El cachorro saltó en cuanto me agaché. Su lengua rozó mi barbilla, su cola moviéndose tan rápido que era un borrón. No podía creer que fuera el mismo animal frágil de junto a la basura.

«¿Cómo se llama?», pregunté.

«Afortunado», dijo Ruiz. «Porque en serio, le quedaba una hora para morir de frío cuando lo encontré.»

Tragué saliva. Ese golpe en el estómago volvió.

«¿Quieres quedártelo?», pregunté.

Ruiz desvió la mirada. «Me gustaría. Pero trabajo turnos largos. No hay nadie en casa. Él necesita más.»

No lo dijo abiertamente, pero noté la pregunta detrás de sus palabras.

«Quizá yo pueda ayudar», dije sin pensarlo demasiado.

Su sonrisa creció. «¿En serio?»

«Sí», contesté. «Podría repartir su tiempo entre los dos.»

Y así empezó nuestra rutina.

Por las mañanas, Afortunado estaba conmigo. Lo alimentaba, lo paseaba, lo dejaba dormir en el porche mientras trabajaba. Ruiz lo recogía por las tardes antes de su turno. Los fines de semana, íbamos juntos al parque.

Era raro cómo rápido se hizo normal.

Más raro aún cómo empecé a esperarlo con ansias.

Un sábado, Ruiz me preguntó si quería acompañarlo en una ronda comunitaria. Solo sentarme en el coche, ver en qué consistía su trabajo. Acepté.

Recorrimos barrios en los que nunca me fijaba. Me enseñó cómo hablaba con los niños que merodeaban frente a los ultramarinos, cómo preguntaba en vez de amenazar.

«Este trabajo… no es solo detener a los malos», dijo. «Es ver lo que la gente tiene demasiado miedo o cansancio para decir en voz alta.»

Eso se me quedó grabado.

Sobre todo cuando pasamos junto a una casa con ventanas tapiadas y dos niños pequeños sentados en el escalón. Tendrían siete y nueve años, descalzos y callados. Ruiz redujo la velocidad.

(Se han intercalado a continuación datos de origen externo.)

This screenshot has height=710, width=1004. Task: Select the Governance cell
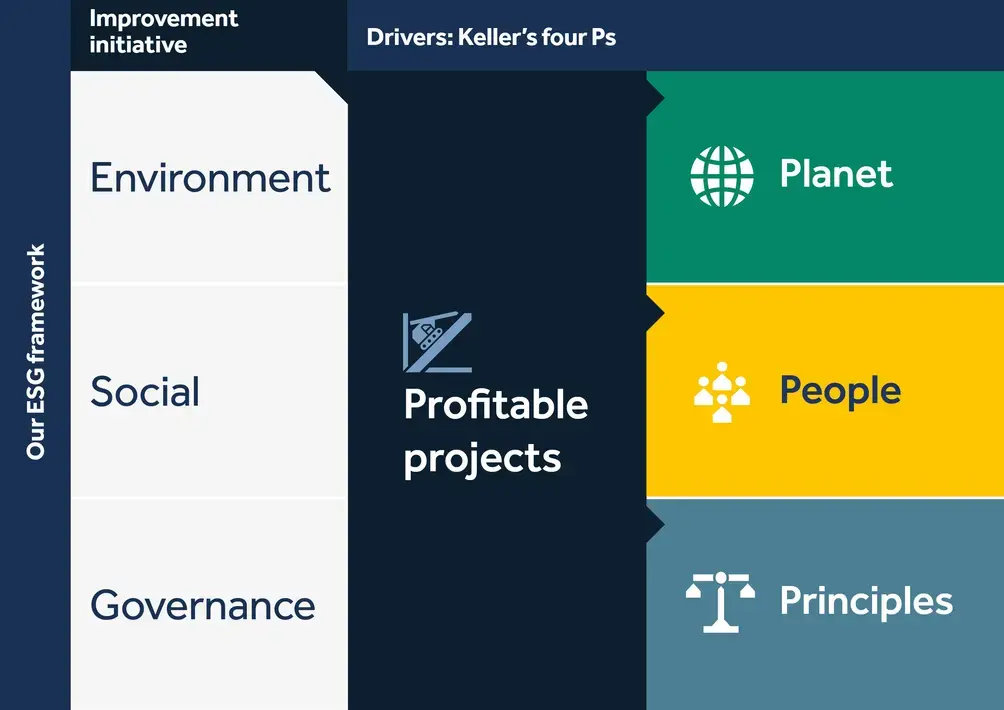[x=209, y=604]
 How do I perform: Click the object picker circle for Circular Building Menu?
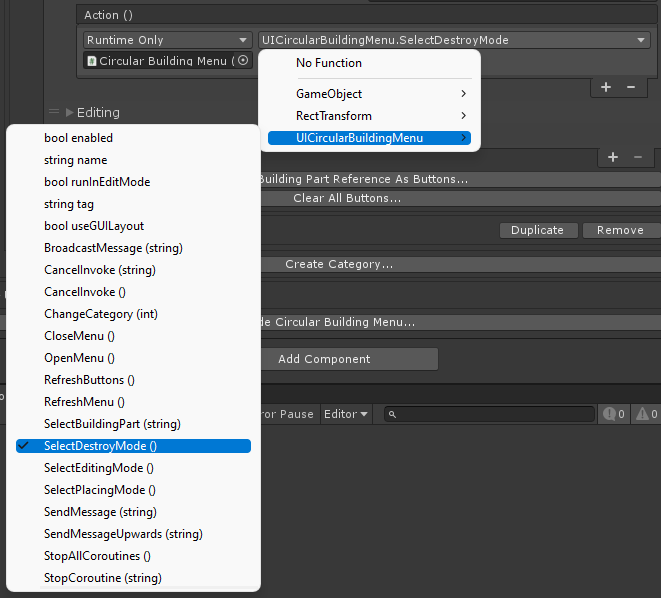pos(243,61)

«Ahí vive la familia Martín», dijo. «He presentado cinco informes este año. Nada cambia. Pero sigo intentándolo.»

Algo se movió dentro de mí ese día.

Era fácil quejarse desde el porche de cómo se desmoronaba el mundo. Más difícil bajarse y hacer algo al respecto.

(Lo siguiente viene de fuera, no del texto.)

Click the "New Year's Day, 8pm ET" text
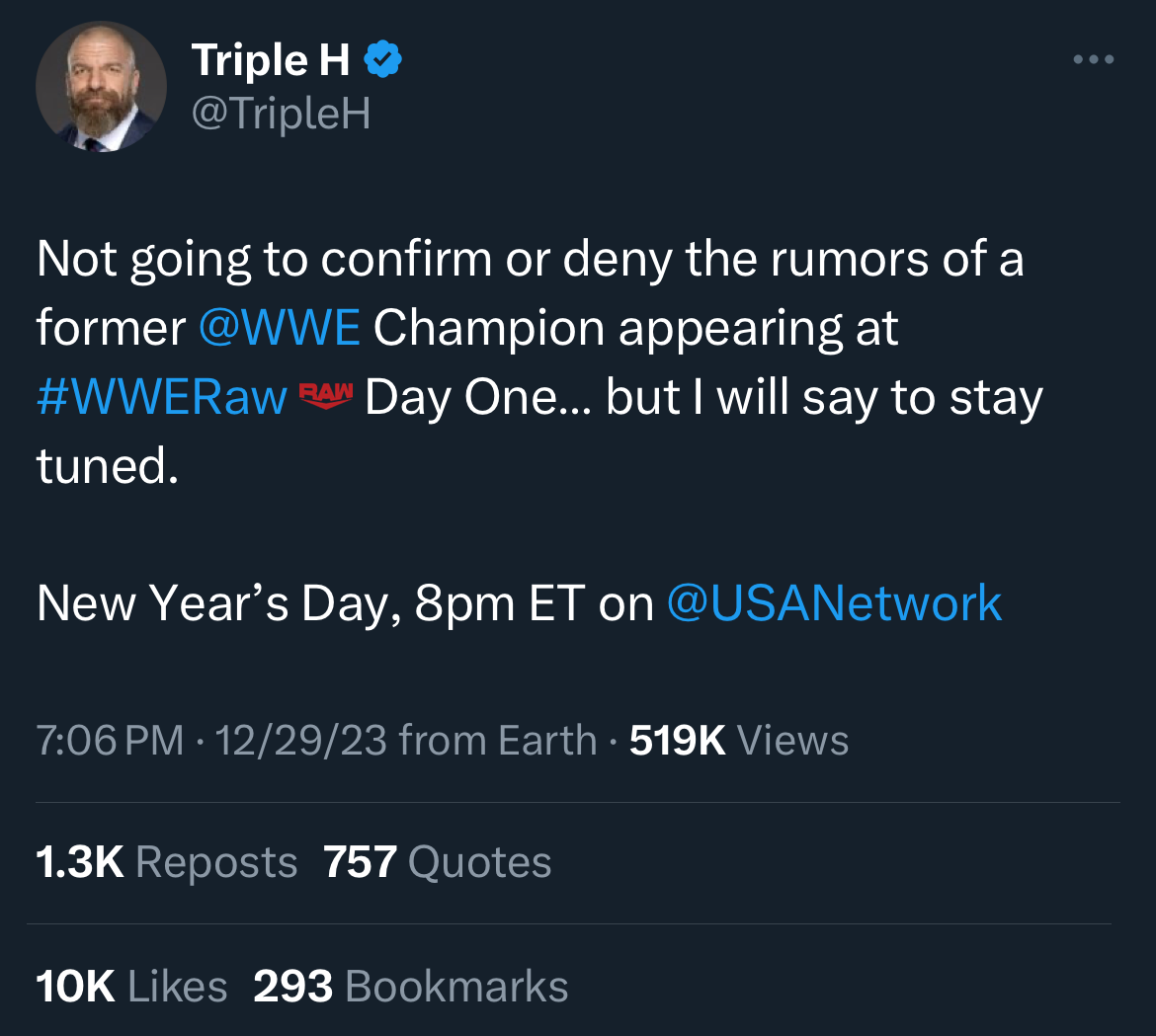 click(x=310, y=603)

Pero ahora tenía una razón.

O quizá… dos.

Porque dos meses después, Ruiz vino un martes en vez de un jueves.

Afortunado saltó a sus brazos como siempre, pero Ruiz parecía raro. Más callado.

No se sentó. No aceptó café. Solo dijo: «Me trasladan.»Mi corazón se apretó al darme cuenta de que, aunque él se marchaba, Afortunado y las lecciones que trajo consigo se quedarían para siempre en mi vida.